■ **STATED PROBLEM**
Output the lines below verbatim, with every character unchanged.

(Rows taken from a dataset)
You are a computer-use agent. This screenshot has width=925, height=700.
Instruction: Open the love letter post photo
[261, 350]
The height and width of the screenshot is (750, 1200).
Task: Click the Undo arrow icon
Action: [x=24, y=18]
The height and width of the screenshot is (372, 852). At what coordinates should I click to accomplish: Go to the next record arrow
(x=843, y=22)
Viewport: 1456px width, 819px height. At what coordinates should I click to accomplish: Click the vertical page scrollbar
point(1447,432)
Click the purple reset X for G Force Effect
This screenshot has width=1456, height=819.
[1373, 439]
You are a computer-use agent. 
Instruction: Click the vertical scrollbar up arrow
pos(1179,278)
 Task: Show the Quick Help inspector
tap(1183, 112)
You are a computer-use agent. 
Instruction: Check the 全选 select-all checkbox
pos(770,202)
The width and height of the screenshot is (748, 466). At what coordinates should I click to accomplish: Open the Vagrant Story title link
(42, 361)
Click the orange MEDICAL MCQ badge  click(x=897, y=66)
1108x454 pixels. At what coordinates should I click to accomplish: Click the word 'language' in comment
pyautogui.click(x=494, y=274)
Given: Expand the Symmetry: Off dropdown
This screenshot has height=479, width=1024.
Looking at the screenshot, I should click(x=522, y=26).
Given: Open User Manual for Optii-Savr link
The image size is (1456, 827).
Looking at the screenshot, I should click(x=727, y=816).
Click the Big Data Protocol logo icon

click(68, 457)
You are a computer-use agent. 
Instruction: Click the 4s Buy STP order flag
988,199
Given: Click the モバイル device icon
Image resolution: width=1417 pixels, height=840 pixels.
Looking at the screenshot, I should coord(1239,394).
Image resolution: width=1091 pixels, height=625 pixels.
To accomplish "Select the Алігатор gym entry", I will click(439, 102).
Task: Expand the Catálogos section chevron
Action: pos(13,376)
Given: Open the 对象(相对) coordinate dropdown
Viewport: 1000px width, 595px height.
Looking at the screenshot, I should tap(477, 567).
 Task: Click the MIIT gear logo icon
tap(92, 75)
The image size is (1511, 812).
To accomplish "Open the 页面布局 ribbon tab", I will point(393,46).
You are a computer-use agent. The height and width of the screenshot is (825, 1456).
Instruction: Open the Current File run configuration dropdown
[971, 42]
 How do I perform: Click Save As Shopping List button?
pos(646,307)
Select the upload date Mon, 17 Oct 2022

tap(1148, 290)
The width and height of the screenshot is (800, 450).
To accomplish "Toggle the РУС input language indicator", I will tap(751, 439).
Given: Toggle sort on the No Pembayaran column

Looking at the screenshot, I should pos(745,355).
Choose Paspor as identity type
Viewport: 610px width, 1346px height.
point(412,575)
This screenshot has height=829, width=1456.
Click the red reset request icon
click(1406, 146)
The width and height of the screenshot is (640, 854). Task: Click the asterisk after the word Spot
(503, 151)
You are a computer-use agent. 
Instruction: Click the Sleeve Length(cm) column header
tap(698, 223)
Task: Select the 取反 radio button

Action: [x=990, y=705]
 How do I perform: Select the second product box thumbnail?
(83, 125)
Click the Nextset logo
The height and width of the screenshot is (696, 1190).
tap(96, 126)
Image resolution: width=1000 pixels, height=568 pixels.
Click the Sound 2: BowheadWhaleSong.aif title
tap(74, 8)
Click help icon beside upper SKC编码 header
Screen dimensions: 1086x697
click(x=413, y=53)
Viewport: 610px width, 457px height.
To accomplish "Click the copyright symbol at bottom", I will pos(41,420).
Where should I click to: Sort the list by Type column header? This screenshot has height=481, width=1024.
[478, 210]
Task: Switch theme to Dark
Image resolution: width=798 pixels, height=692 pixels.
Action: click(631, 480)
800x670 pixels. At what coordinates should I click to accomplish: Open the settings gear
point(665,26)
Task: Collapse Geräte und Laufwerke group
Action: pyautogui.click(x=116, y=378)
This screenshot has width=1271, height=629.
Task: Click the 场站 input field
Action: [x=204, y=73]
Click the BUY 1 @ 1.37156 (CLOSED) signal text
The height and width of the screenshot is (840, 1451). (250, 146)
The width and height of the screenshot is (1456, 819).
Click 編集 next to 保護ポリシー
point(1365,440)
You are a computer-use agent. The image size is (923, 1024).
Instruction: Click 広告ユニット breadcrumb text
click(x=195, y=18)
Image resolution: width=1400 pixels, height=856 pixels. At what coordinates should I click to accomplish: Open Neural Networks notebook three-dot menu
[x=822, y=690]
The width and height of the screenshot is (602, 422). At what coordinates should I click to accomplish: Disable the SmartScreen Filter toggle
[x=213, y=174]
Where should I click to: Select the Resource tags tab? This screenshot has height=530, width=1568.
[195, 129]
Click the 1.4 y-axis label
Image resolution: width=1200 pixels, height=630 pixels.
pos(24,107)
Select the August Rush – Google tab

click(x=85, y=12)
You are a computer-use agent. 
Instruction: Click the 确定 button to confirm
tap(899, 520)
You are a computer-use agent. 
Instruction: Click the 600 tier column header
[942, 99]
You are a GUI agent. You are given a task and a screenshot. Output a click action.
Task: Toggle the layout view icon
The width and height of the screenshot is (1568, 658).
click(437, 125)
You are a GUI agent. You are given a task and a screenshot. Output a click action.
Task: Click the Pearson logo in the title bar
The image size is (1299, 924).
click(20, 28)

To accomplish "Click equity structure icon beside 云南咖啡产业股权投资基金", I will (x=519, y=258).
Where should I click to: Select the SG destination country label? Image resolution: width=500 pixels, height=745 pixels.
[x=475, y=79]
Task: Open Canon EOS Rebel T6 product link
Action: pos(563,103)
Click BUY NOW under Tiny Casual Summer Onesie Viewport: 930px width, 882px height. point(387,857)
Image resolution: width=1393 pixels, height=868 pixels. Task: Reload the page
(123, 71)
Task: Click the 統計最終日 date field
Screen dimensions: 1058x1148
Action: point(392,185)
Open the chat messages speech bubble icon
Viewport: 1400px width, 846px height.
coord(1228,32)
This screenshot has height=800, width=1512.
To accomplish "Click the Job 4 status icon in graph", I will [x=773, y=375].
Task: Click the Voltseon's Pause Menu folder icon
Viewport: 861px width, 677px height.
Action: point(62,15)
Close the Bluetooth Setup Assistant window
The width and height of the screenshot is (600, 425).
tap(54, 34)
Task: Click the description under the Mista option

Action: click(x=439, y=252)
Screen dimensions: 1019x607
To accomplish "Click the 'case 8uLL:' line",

■ **TASK SOLUTION**
You are a computer-use agent. This screenshot has width=925, height=700.
Instruction: Open the love letter post photo
[261, 350]
The height and width of the screenshot is (750, 1200).
Task: Click the Undo arrow icon
Action: [x=24, y=18]
The height and width of the screenshot is (372, 852). At what coordinates should I click to accomplish: Go to the next record arrow
(x=843, y=22)
Viewport: 1456px width, 819px height. At what coordinates should I click to accomplish: Click the vertical page scrollbar
point(1447,432)
Click the purple reset X for G Force Effect
This screenshot has width=1456, height=819.
[1373, 439]
You are a computer-use agent. 
Instruction: Click the vertical scrollbar up arrow
pos(1179,278)
 Task: Show the Quick Help inspector
tap(1183, 112)
You are a computer-use agent. 
Instruction: Check the 全选 select-all checkbox
pos(770,202)
The width and height of the screenshot is (748, 466). At what coordinates should I click to accomplish: Open the Vagrant Story title link
(42, 361)
Click the orange MEDICAL MCQ badge  click(x=897, y=66)
1108x454 pixels. At what coordinates should I click to accomplish: Click the word 'language' in comment
pyautogui.click(x=494, y=274)
Given: Expand the Symmetry: Off dropdown
This screenshot has height=479, width=1024.
Looking at the screenshot, I should click(x=522, y=26).
Given: Open User Manual for Optii-Savr link
The image size is (1456, 827).
Looking at the screenshot, I should click(x=727, y=816).
Click the Big Data Protocol logo icon

click(68, 457)
You are a computer-use agent. 
Instruction: Click the 4s Buy STP order flag
988,199
Given: Click the モバイル device icon
Image resolution: width=1417 pixels, height=840 pixels.
Looking at the screenshot, I should coord(1239,394).
Image resolution: width=1091 pixels, height=625 pixels.
To accomplish "Select the Алігатор gym entry", I will click(439, 102).
Task: Expand the Catálogos section chevron
Action: pos(13,376)
Given: Open the 对象(相对) coordinate dropdown
Viewport: 1000px width, 595px height.
Looking at the screenshot, I should tap(477, 567).
 Task: Click the MIIT gear logo icon
tap(92, 75)
The image size is (1511, 812).
To accomplish "Open the 页面布局 ribbon tab", I will point(393,46).
You are a computer-use agent. The height and width of the screenshot is (825, 1456).
Instruction: Open the Current File run configuration dropdown
[971, 42]
 How do I perform: Click Save As Shopping List button?
pos(646,307)
Select the upload date Mon, 17 Oct 2022

tap(1148, 290)
The width and height of the screenshot is (800, 450).
To accomplish "Toggle the РУС input language indicator", I will tap(751, 439).
Given: Toggle sort on the No Pembayaran column

Looking at the screenshot, I should pos(745,355).
Choose Paspor as identity type
Viewport: 610px width, 1346px height.
point(412,575)
This screenshot has height=829, width=1456.
Click the red reset request icon
click(1406, 146)
The width and height of the screenshot is (640, 854). Task: Click the asterisk after the word Spot
(503, 151)
You are a computer-use agent. 
Instruction: Click the Sleeve Length(cm) column header
tap(698, 223)
Task: Select the 取反 radio button

Action: [x=990, y=705]
 How do I perform: Select the second product box thumbnail?
(83, 125)
Click the Nextset logo
The height and width of the screenshot is (696, 1190).
tap(96, 126)
Image resolution: width=1000 pixels, height=568 pixels.
Click the Sound 2: BowheadWhaleSong.aif title
tap(74, 8)
Click help icon beside upper SKC编码 header
Screen dimensions: 1086x697
click(x=413, y=53)
Viewport: 610px width, 457px height.
To accomplish "Click the copyright symbol at bottom", I will pos(41,420).
Where should I click to: Sort the list by Type column header? This screenshot has height=481, width=1024.
[478, 210]
Task: Switch theme to Dark
Image resolution: width=798 pixels, height=692 pixels.
Action: click(631, 480)
800x670 pixels. At what coordinates should I click to accomplish: Open the settings gear
point(665,26)
Task: Collapse Geräte und Laufwerke group
Action: pyautogui.click(x=116, y=378)
This screenshot has width=1271, height=629.
Task: Click the 场站 input field
Action: [x=204, y=73]
Click the BUY 1 @ 1.37156 (CLOSED) signal text
The height and width of the screenshot is (840, 1451). (250, 146)
The width and height of the screenshot is (1456, 819).
Click 編集 next to 保護ポリシー
point(1365,440)
You are a computer-use agent. The image size is (923, 1024).
Instruction: Click 広告ユニット breadcrumb text
click(x=195, y=18)
Image resolution: width=1400 pixels, height=856 pixels. At what coordinates should I click to accomplish: Open Neural Networks notebook three-dot menu
[x=822, y=690]
The width and height of the screenshot is (602, 422). At what coordinates should I click to accomplish: Disable the SmartScreen Filter toggle
[x=213, y=174]
Where should I click to: Select the Resource tags tab? This screenshot has height=530, width=1568.
[195, 129]
Click the 1.4 y-axis label
Image resolution: width=1200 pixels, height=630 pixels.
pos(24,107)
Select the August Rush – Google tab

click(x=85, y=12)
You are a computer-use agent. 
Instruction: Click the 确定 button to confirm
tap(899, 520)
You are a computer-use agent. 
Instruction: Click the 600 tier column header
[942, 99]
You are a GUI agent. You are given a task and a screenshot. Output a click action.
Task: Toggle the layout view icon
The width and height of the screenshot is (1568, 658).
click(437, 125)
You are a GUI agent. You are given a task and a screenshot. Output a click action.
Task: Click the Pearson logo in the title bar
The image size is (1299, 924).
click(20, 28)

To accomplish "Click equity structure icon beside 云南咖啡产业股权投资基金", I will (x=519, y=258).
Where should I click to: Select the SG destination country label? Image resolution: width=500 pixels, height=745 pixels.
[x=475, y=79]
Task: Open Canon EOS Rebel T6 product link
Action: pos(563,103)
Click BUY NOW under Tiny Casual Summer Onesie Viewport: 930px width, 882px height. point(387,857)
Image resolution: width=1393 pixels, height=868 pixels. Task: Reload the page
(123, 71)
Task: Click the 統計最終日 date field
Screen dimensions: 1058x1148
Action: point(392,185)
Open the chat messages speech bubble icon
Viewport: 1400px width, 846px height.
coord(1228,32)
This screenshot has height=800, width=1512.
To accomplish "Click the Job 4 status icon in graph", I will [x=773, y=375].
Task: Click the Voltseon's Pause Menu folder icon
Viewport: 861px width, 677px height.
Action: point(62,15)
Close the Bluetooth Setup Assistant window
The width and height of the screenshot is (600, 425).
tap(54, 34)
Task: Click the description under the Mista option

Action: click(x=439, y=252)
Screen dimensions: 1019x607
To accomplish "Click the 'case 8uLL:' line",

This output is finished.